Passage shown
»»

Studio album by Burning Rain
- Released: September 20, 2000
- Genre: Hard rock
- Length: 50:17 (Standard edition) 59:12 (2013 re-issue)
- Label: Pony Canyon (International edition); Z Records (UK edition); CD-Maximum (Russian edition); Canyon International (Japanese edition); Frontiers Records (2013 international re-issue); Icarus Music (2013 Argentinian re-issue);
- Producer: Doug Aldrich

Burning Rain chronology
| Burning Rain (1999) | Pleasure to Burn (2000) | Epic Obsession (2013) |

= Pleasure to Burn (Burning Rain album) =

Pleasure to Burn is the second studio album by hard rock band Burning Rain. It was released in 2000 on Pony Canyon. It is the last album with Ian Mayo on bass guitar and Alex Makarovich on drums. The band was on hiatus after touring.

««

To be done
(a) Repeat the album entry from "Burning Rain chronology" to "hiatus after touring.", swapping "hiatus" for "break".
(b) According to the album entry, who played drums on Pleasure to Burn?

Given records
»»

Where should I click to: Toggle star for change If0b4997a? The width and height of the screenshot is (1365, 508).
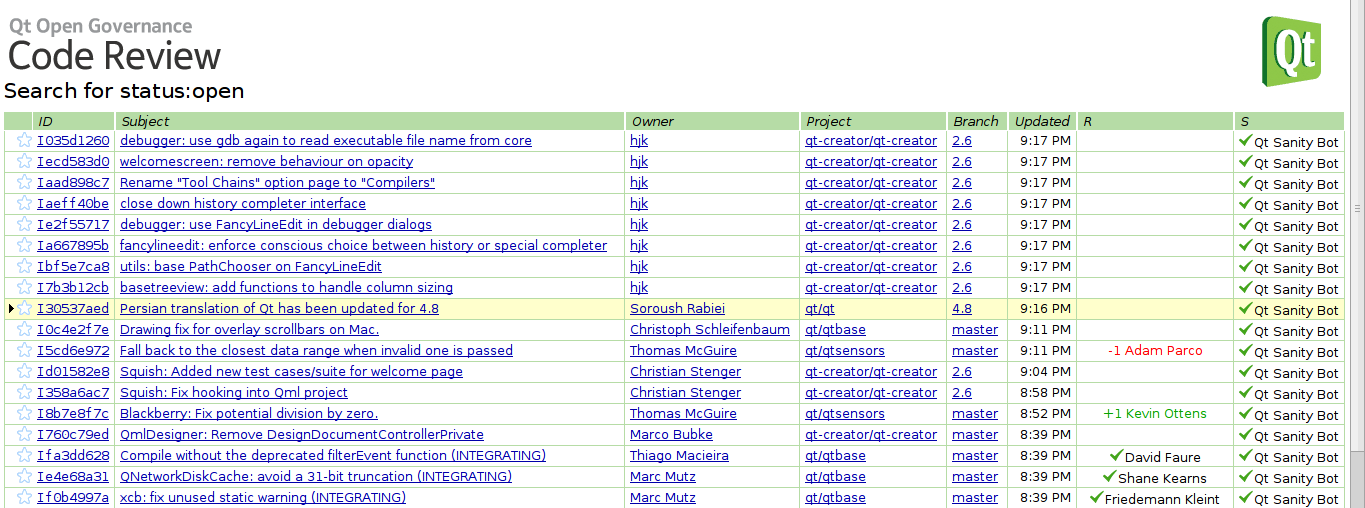pyautogui.click(x=25, y=498)
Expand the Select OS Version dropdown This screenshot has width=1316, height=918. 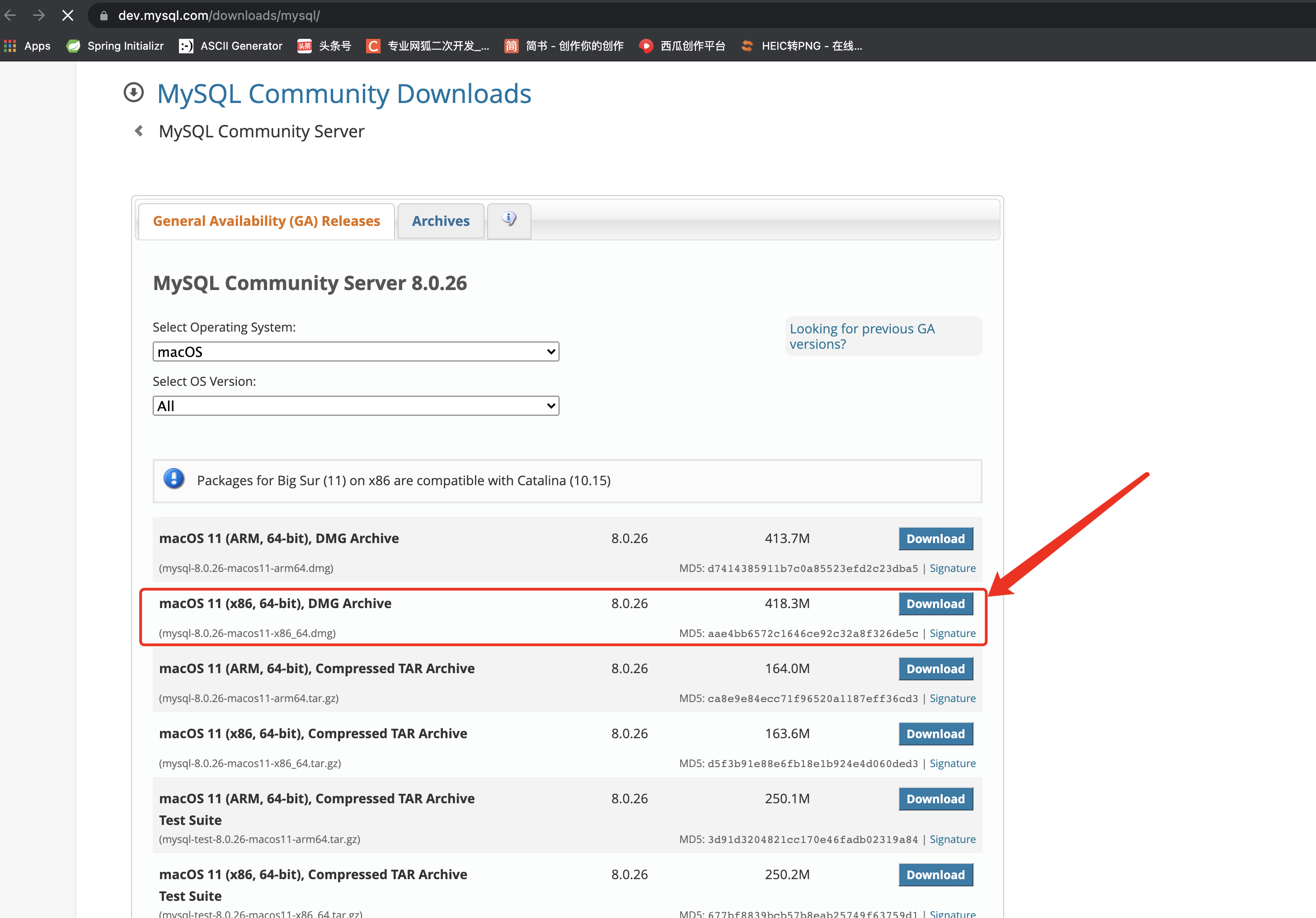[x=355, y=405]
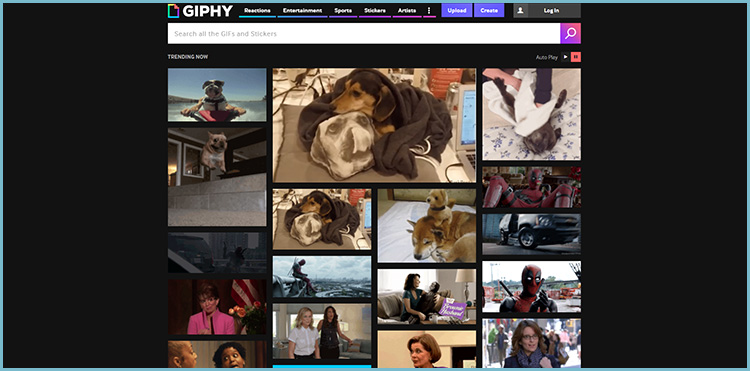Go to the Sports category

point(343,11)
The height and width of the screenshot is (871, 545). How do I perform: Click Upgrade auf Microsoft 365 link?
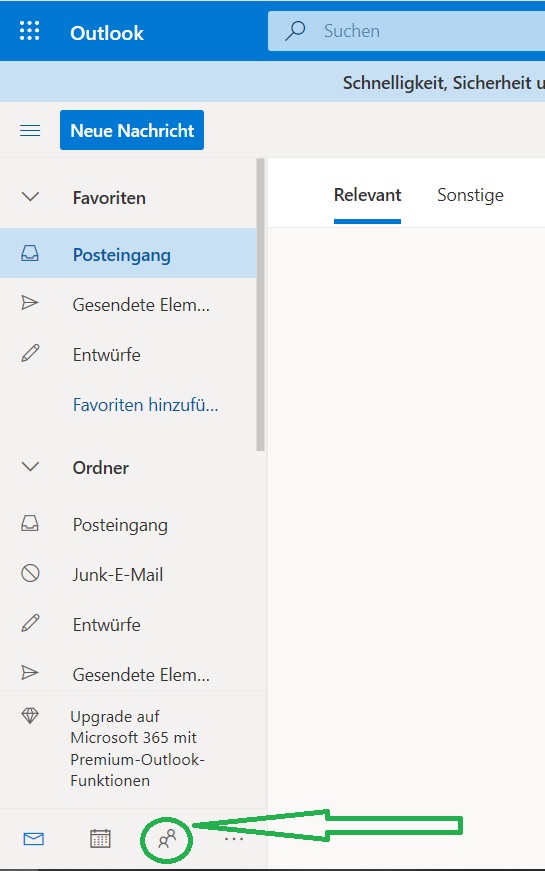(x=137, y=748)
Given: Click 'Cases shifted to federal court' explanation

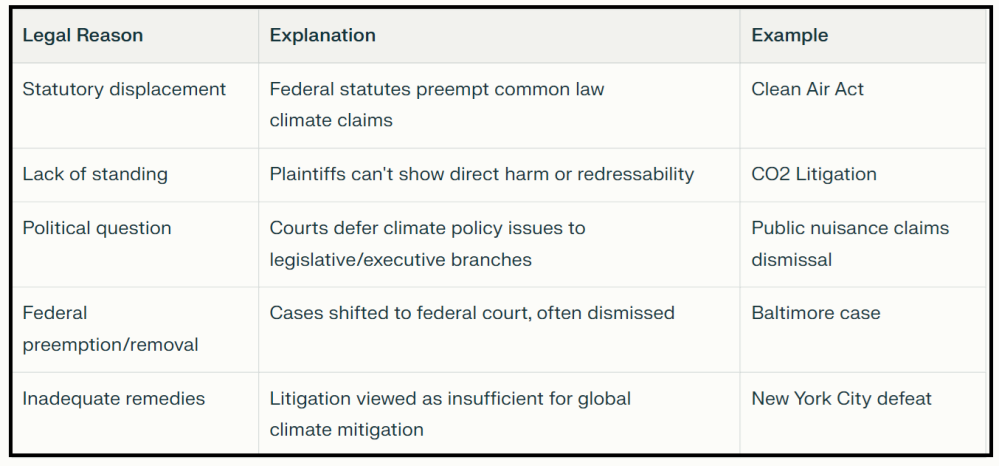Looking at the screenshot, I should tap(472, 313).
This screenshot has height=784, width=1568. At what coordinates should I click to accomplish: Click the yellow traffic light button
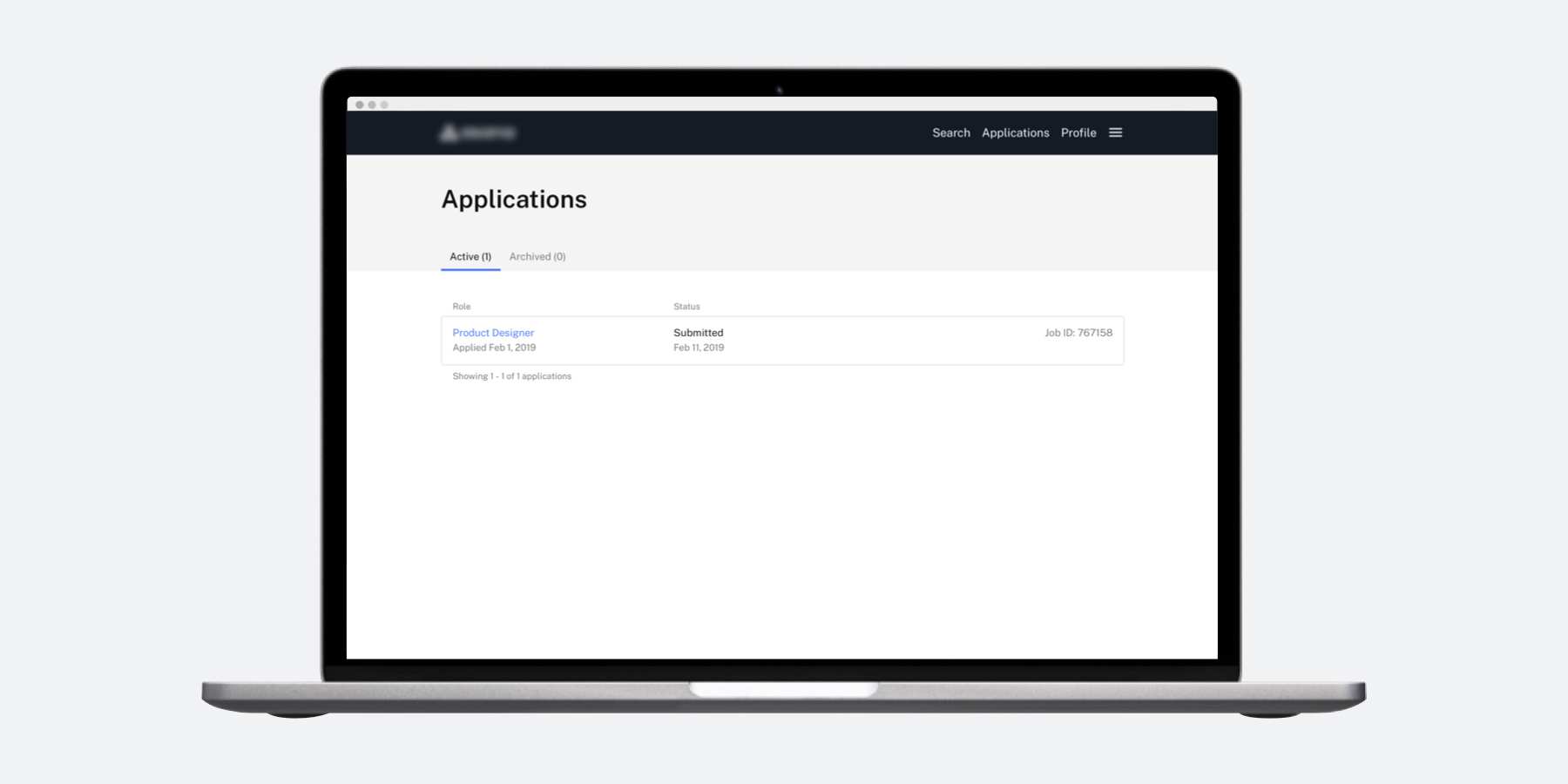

««

Expected results
(a)
Burning Rain chronology
| Burning Rain (1999) | Pleasure to Burn (2000) | Epic Obsession (2013) |

= Pleasure to Burn (Burning Rain album) =

Pleasure to Burn is the second studio album by hard rock band Burning Rain. It was released in 2000 on Pony Canyon. It is the last album with Ian Mayo on bass guitar and Alex Makarovich on drums. The band was on break after touring.

(b) Alex Makarovich